Source passage:
# Gaited Spotted Saddle Horse



## GallopingGrape (Jul 11, 2008)

This is my gaited Spotted Saddle Horse, Bacchus. In these photos, he's wearing a Circle y Saddle that was WAY too forward (have since lost the saddle and now riding in a custom Dakota). Also we're now riding in a kimberwick, not the long shanked bit. What do you think - conformation, gait, etc?


----------



## PoptartShop (Jul 25, 2010)

Wow he's really pretty.  Looks like a nice mover.


----------



## breezeypoo&lt;3 (May 27, 2008)

awww. verryy cute! my first trail companion was a spotted saddle mare=]

as far as his confo, he is kind of bulky (a simple diet or more exerise will help drastically). & he has a slightly smaller head, but with a little weight loss, he will probably look more porportioned.

as for his movement, you might want to consider trimming his hind hoofs while keeping his front the same. this will allow for a smaller step in the back & a higher in the front. he would look even nicer if you held his head higher in the bridle, but i totally understand some horses just arent built to do so.

gorgeous horse =]


----------



## Gaited07 (Jul 25, 2008)

These pictures are very tough to critique but what I see is that your horse has short legs that is throwing his confirmation off.
As for his gait, it's tough to judge from a picture, videos are better. 
Pretty horse though. 
Don't worry about the special bits, saddles and all the other hipe about gaited horses, don't need them. (sounds like you already know that :wink: )


----------



## kickshaw (May 7, 2008)

sure looks like a tough little booger! I love SSH's. 

I can't offer much on his way of going except i like to see them go with their heads up a bit more....but no need if you just to trail riding 

such a cutie!


----------



## Rachluvshorses4eva (Apr 11, 2007)

One word

CUTE!


----------

Tasks to carry out:
1 – Answer these questions from the Spotted Saddle Horse thread:
(a) What bit does the owner say the horse is now ridden in?
(b) What was breezeypoo&lt;3's first trail companion?
(c) What does Gaited07 say is throwing the horse's conformation off?
2 – Does each statement agree with the Spotted Saddle Horse thread? Answer yes or no, and quote the words that decide it.
(a) The owner now rides the horse in a custom Dakota saddle.
(b) One reply suggests trimming the front hooves while leaving the hind hooves the same.
(c) Gaited07 says the horse's gait is easy to judge from pictures.

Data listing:
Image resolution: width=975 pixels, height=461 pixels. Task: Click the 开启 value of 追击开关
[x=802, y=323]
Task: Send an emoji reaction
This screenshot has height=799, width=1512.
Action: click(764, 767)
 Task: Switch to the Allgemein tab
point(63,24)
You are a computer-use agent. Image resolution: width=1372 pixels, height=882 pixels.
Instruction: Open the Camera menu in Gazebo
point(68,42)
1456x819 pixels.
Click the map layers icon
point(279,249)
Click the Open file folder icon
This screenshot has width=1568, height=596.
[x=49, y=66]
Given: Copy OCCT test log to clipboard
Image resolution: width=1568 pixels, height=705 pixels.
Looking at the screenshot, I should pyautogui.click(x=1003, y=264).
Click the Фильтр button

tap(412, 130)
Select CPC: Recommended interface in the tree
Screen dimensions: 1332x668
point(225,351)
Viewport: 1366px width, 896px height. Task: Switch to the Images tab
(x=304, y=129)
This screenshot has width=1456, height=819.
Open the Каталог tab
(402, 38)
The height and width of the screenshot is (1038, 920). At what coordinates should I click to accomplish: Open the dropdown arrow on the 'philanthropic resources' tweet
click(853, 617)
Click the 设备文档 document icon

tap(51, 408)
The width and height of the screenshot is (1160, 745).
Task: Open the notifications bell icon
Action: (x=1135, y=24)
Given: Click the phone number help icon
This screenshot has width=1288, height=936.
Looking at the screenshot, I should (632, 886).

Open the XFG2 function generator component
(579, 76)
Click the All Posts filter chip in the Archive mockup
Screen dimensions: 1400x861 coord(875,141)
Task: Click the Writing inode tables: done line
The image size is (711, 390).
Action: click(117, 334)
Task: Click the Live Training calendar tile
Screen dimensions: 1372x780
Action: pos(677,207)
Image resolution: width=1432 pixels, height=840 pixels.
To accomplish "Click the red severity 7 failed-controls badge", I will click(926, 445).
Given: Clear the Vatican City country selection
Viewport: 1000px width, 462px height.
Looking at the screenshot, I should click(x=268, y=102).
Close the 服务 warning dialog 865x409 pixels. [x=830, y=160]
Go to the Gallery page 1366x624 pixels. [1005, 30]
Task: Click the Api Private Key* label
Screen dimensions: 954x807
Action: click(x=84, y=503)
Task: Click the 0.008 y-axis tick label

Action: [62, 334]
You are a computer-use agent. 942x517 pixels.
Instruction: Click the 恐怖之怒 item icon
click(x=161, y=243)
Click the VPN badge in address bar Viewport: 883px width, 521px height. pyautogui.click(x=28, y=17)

Full solutions:
1 –
(a) A kimberwick.
(b) A spotted saddle mare.
(c) His short legs.

2 –
(a) Yes: "now riding in a custom Dakota"
(b) No: "trimming his hind hoofs while keeping his front the same"
(c) No: "it's tough to judge from a picture, videos are better"